In the early twentieth century, there was a movement toward the establishment of a national theatre company in the United States, though this movement later collapsed. The New York Times published on February 19, 1903 a letter to the editor written by one Irving Doob:
The National theatre that will depict the best sentiment of morality, religion, art, science and of politics will indeed be the finest of educators. It will be the brilliant focus to which public attention must inevitably be swayed, and a universal exemplification of what is necessary to the National welfare. But this will not be achieved at a single attempt, yet it is a magnificent idea, which should not be permitted to remain unchampioned.
At the turn of our current century, there again began a movement towards the establishment of a national theatre in the United States.

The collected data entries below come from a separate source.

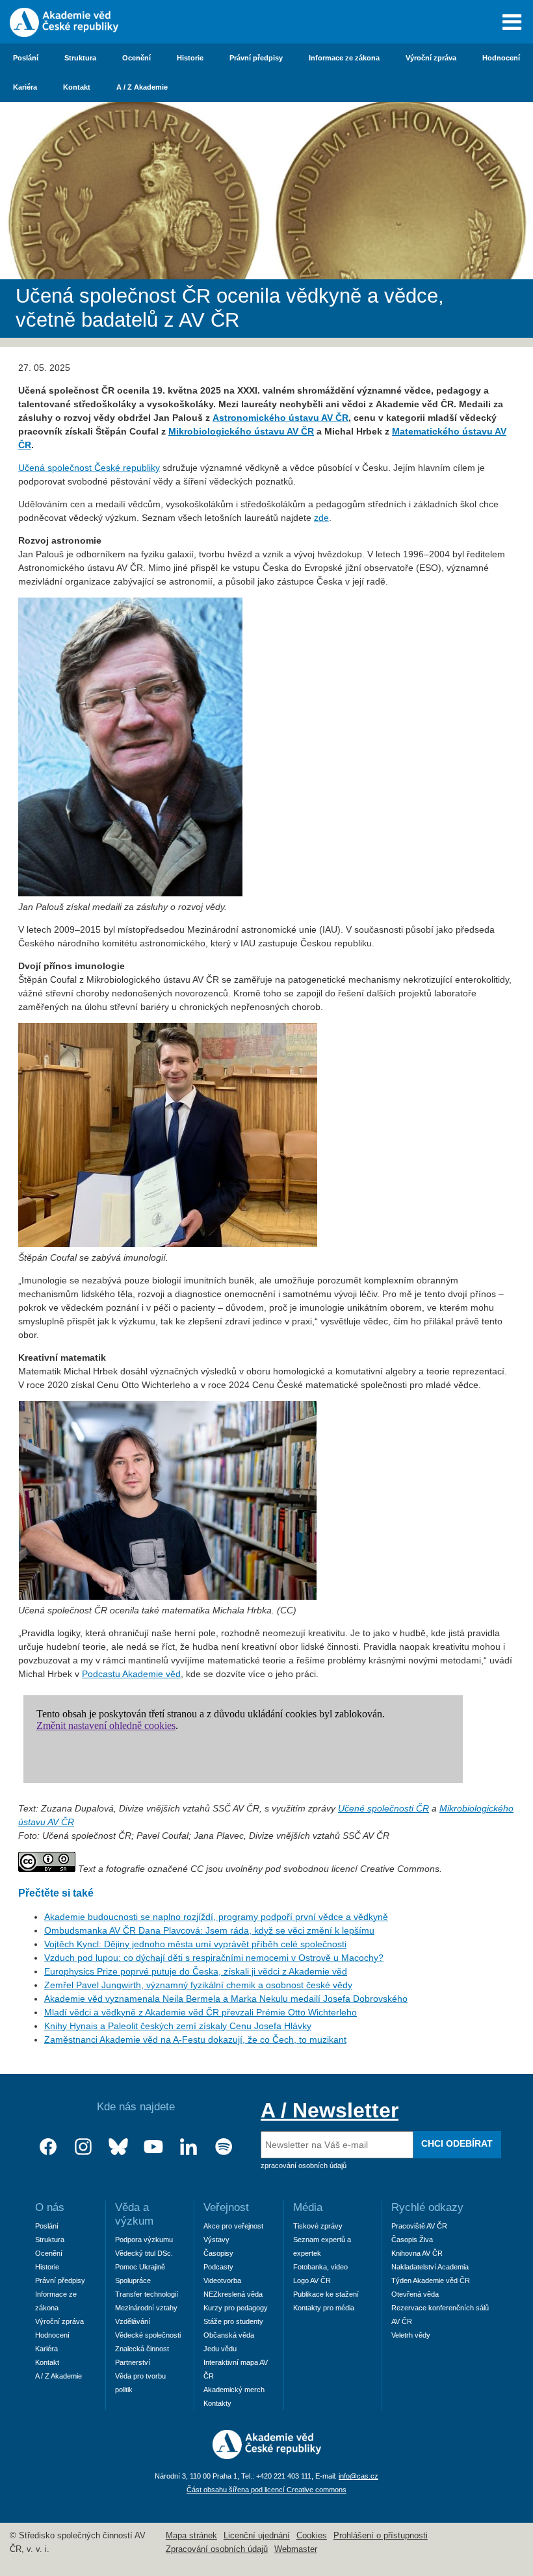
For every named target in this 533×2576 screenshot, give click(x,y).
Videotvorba (222, 2280)
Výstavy (216, 2239)
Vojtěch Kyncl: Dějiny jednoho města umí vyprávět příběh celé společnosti (195, 1944)
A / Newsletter (329, 2110)
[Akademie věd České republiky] (267, 2456)
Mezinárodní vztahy (146, 2308)
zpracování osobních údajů (303, 2165)
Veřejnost (226, 2207)
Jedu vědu (220, 2349)
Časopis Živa (412, 2239)
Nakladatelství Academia (430, 2267)
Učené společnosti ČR (383, 1808)
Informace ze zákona (344, 58)
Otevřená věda (415, 2294)
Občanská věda (228, 2335)
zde (321, 517)
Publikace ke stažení (326, 2294)
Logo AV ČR (312, 2280)
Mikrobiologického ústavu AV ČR (241, 431)
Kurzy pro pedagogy (235, 2308)
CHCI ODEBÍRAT (457, 2143)
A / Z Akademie (142, 87)
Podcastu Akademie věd (131, 1674)
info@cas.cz (358, 2476)
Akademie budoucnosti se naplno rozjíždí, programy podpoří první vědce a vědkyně (216, 1917)
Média (307, 2207)
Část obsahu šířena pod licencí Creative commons (266, 2490)
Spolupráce (133, 2280)
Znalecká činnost (142, 2349)
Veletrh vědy (410, 2335)
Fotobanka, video (320, 2267)
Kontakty (217, 2403)
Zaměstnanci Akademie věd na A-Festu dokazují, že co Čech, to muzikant (195, 2039)
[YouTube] (153, 2147)
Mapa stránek (191, 2535)
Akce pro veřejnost (233, 2226)
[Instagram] (83, 2147)
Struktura (80, 58)
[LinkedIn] (188, 2147)
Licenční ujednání (257, 2535)
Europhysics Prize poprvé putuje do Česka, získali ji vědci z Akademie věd (195, 1971)
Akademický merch (234, 2389)
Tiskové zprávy (318, 2226)
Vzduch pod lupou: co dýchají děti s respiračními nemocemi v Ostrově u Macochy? (214, 1957)
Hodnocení (501, 58)
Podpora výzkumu (144, 2239)
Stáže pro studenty (233, 2321)
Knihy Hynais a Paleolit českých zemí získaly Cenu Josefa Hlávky (177, 2026)
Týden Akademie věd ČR (430, 2280)
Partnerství (132, 2362)
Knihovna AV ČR (417, 2253)
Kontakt (76, 87)
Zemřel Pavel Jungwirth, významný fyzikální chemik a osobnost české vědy (198, 1985)
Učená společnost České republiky (89, 467)
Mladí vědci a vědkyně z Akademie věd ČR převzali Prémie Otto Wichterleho (200, 2012)
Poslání (25, 58)
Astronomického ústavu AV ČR (280, 417)
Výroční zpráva (431, 58)
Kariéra (25, 87)
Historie (190, 58)
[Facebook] (48, 2147)
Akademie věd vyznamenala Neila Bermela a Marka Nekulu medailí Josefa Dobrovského (226, 1998)
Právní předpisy (256, 58)
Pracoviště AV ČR (419, 2226)
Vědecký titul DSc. (144, 2253)
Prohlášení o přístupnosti (380, 2535)
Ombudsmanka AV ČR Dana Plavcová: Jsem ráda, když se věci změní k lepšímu (209, 1930)
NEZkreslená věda (233, 2294)
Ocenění (136, 58)
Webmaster (295, 2549)
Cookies (311, 2535)
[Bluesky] (118, 2147)
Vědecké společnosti (148, 2335)
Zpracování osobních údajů (217, 2549)
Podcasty (218, 2267)
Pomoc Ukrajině (140, 2267)
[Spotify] (223, 2147)
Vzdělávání (132, 2321)
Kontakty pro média (323, 2308)
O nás (49, 2207)
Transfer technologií (146, 2294)
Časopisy (218, 2253)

In your response this week, assume that you have the ear of the President of the United States, the Speaker of the House of Representatives, and the Senate majority leader. Answer one of the below prompts.
1) Conceptualize a national theatre company for the United States. Why does the United States need a national theatre company? Where would it be located? What type of work would the company produce? Are there any issues a theatre company fully funded by the government could face?
2) Deliver an argument against a national theatre company for the United States. Why does our nation NOT need a national theatre company? What are some of the problems a national theatre company company could cause for our government and society? Does the current theatre industry already meet the needs of our nation? Why?
Note: Please limit your responses to the realm of live theatre performance.